WHAT YOU NEED TO DO – Your response should contain every record below, copied exactly.

=== INPUT DATA ===

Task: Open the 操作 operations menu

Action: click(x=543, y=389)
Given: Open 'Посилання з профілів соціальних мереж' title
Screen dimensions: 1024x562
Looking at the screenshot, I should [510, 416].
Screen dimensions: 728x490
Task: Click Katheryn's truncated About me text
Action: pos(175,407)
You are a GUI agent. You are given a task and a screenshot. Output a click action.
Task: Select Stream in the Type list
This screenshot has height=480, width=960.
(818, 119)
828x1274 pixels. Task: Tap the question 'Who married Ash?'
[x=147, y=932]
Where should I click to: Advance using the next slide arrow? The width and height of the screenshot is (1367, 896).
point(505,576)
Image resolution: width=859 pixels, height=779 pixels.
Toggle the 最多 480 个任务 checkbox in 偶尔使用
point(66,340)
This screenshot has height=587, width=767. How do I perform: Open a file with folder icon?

===

SOLUTION BELOW –
Task: Open the 操作 operations menu

Action: click(x=543, y=389)
Given: Open 'Посилання з профілів соціальних мереж' title
Screen dimensions: 1024x562
Looking at the screenshot, I should [510, 416].
Screen dimensions: 728x490
Task: Click Katheryn's truncated About me text
Action: pos(175,407)
You are a GUI agent. You are given a task and a screenshot. Output a click action.
Task: Select Stream in the Type list
This screenshot has height=480, width=960.
(818, 119)
828x1274 pixels. Task: Tap the question 'Who married Ash?'
[x=147, y=932]
Where should I click to: Advance using the next slide arrow? The width and height of the screenshot is (1367, 896).
point(505,576)
Image resolution: width=859 pixels, height=779 pixels.
Toggle the 最多 480 个任务 checkbox in 偶尔使用
point(66,340)
This screenshot has height=587, width=767. How do I perform: Open a file with folder icon?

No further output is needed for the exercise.